Toosi doesn’t even bother to attempt a return. Instead, she just sets up another easy lob: “What is the lesson we should learn about foreign policy in general when it comes to the experiences we’ve had in Russia and China?”
We should always try to talk both to leaders and to people, to the extent that we’re allowed. We should always offer an opportunity to work together in common interest.
But if the ideology is inherently expansionist, is inherently illiberal, is inherently trying to change the system that benefits us, we’ve got to build protections and resilience for ourselves, for our friends and allies, and particularly for those neighbors of those countries who are likely to be on the front line of that first push.
But neither Russia nor China has an ideological agenda. Both are pursuing nationalist agendas. Both are, largely, seeking to avenge past humiliations and “return” to an imagined glorious past. Putin has no interest in establishing a workers’ paradise anywhere, even in Russia, and China has no interest in making the East Red.
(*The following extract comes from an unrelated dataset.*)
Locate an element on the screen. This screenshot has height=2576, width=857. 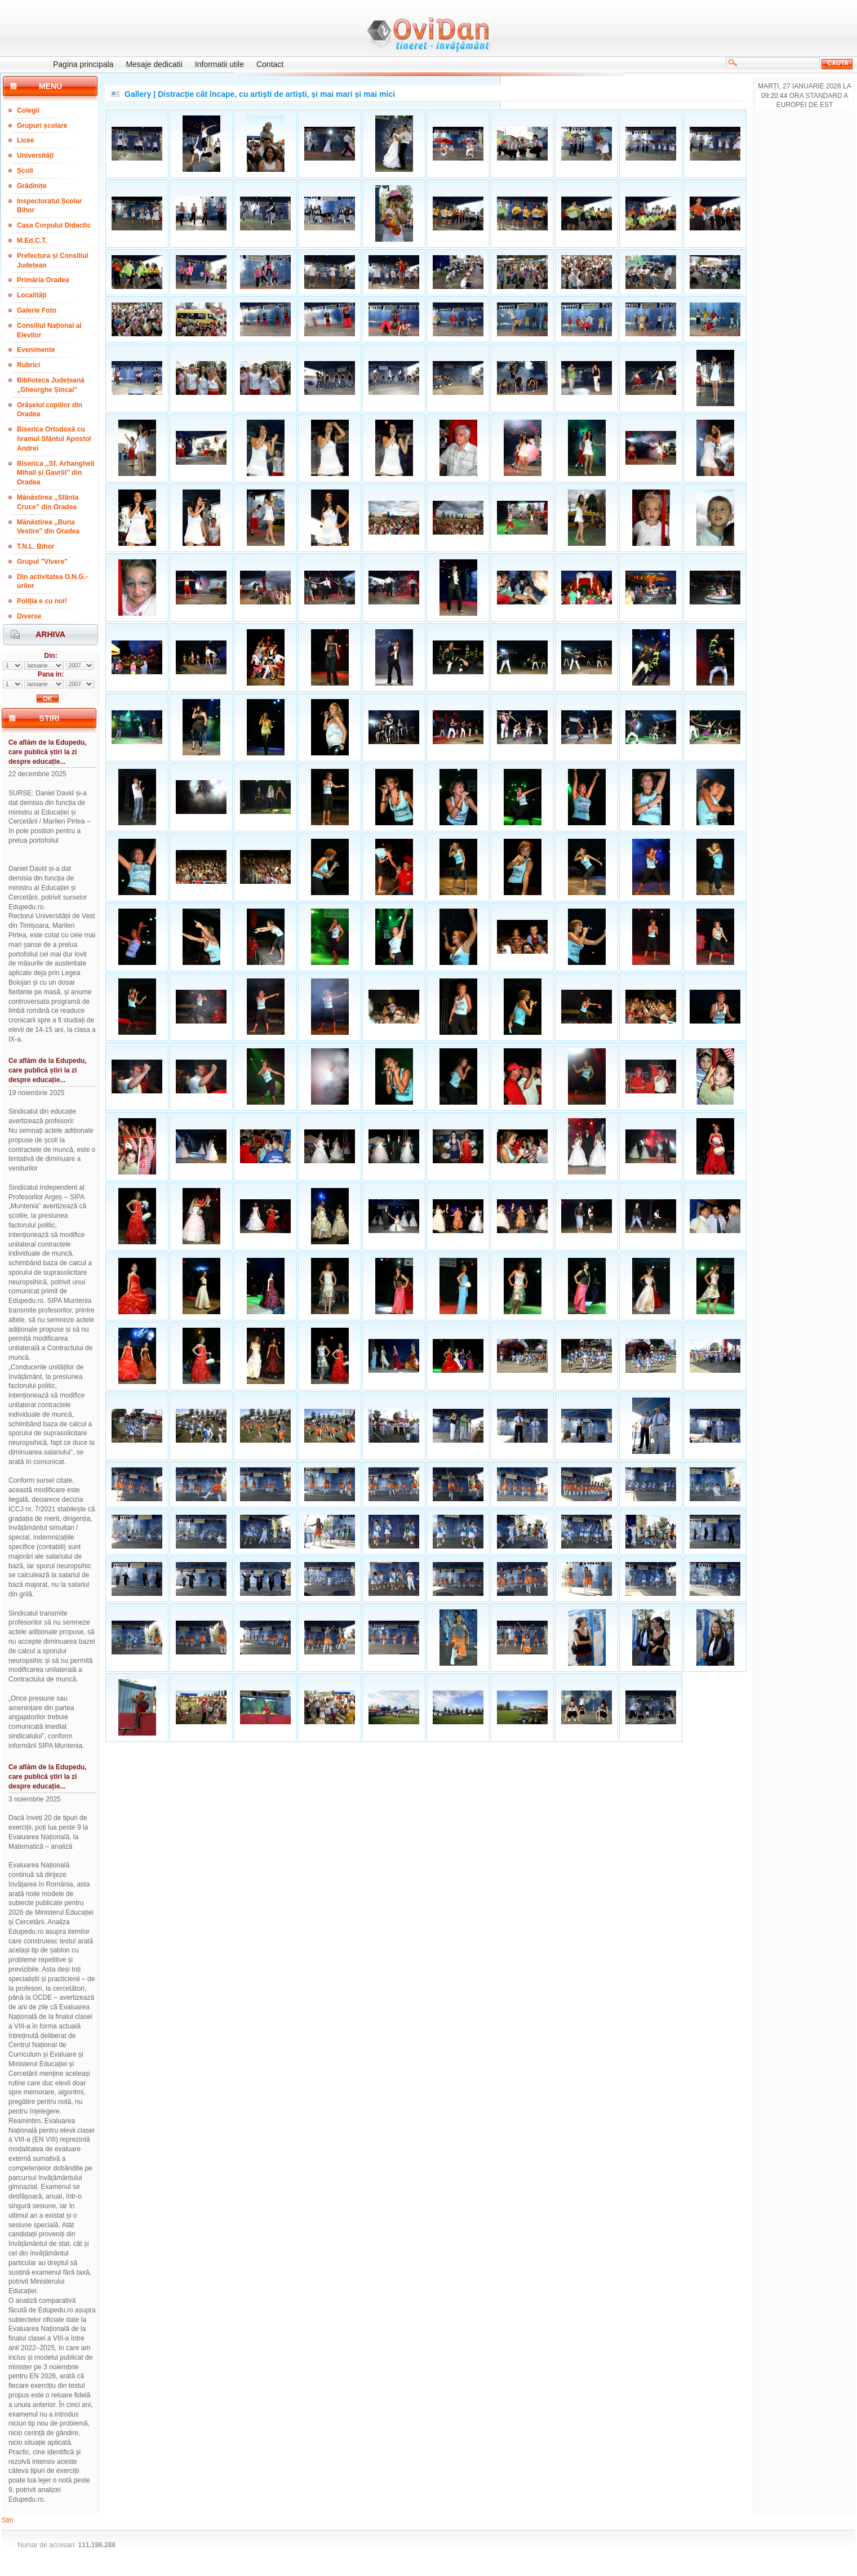
Biserica Ortodoxă cu hramul Sfântul Apostol Andrei is located at coordinates (54, 438).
They just want to be the big shots in their neighborhood. Furthermore, they are still the two nations that almost went to war back in 1969 over territory taken from the Chinese Empire by the Russian Empire back in the 19th century. Henry Kissinger, far from my favorite rave, but not always wrong, said that it is important for the U.S. to have better relations with Russia and China than they have with each other. But Nuland and her ilk are desperately pushing them together, ready to do anything to guarantee a return to the glorious days of the Cold War, when the nuclear holocaust was an actual possibility, so they can still have careers.
Afterwords
The more one listens to Nuland, the more one realizes how stupid she is. She rose to positions of power in the aftermath of the Cold War, when Russia was in ruins and China barely an economic power. As Russia recovers and China expands, the world of American “omnipotence”—in itself an illusion—has vanished. We are, in fact, moving to a multi-power world, with Russia constituting a minor, and China a major, competing voice in world affairs, very likely to be joined by the oil-rich Arab nations of the Middle East.1 But Nuland and her supposedly “tough minded” friends can’t get over the notion that the whole world still constitutes their own private playground, and they would rather reinvent the Cold War than abandon their absurd—and incredibly dangerous—little fantasy.
Naturally, Nuland says nothing about U.S. culpability in the wholescale collapse of U.S./Russian relations, starting, unfortunately, in the Clinton years and following (even worse) in the ghastly Bush years and continuing in the not so great either Obama years. Back in 2015, William Perry, secretary of defense under Bill Clinton, told The Hill “It’s as much our fault as it is the fault of the Russians, at least originally, and it began when I was secretary”—the big bad decisions of the U.S. being the expansion of NATO to include former members of the Soviet bloc and NATO’s intervention in the Kosovo War in 1999, pushed forward by the U.S. despite the opposition of both China and Russia, an undertaking far more “controversial”—that is to say, morally incoherent—than the “good guys versus bad guys” spin given it by much of the U.S. media at the time.
I have railed against such evils as the American foreign policy establishment, aka “the Blob”, any number of times—and our failures in Eastern Europe/Ukraine in particular—as well as the “military intellectual complex”, of which “the Blob” is a conspicuous subset, along with the MIC’s main source of fuel, military spending.
See, for example, this recent article in the Washington Post, How the authoritarian Middle East became the capital of Silicon Valley.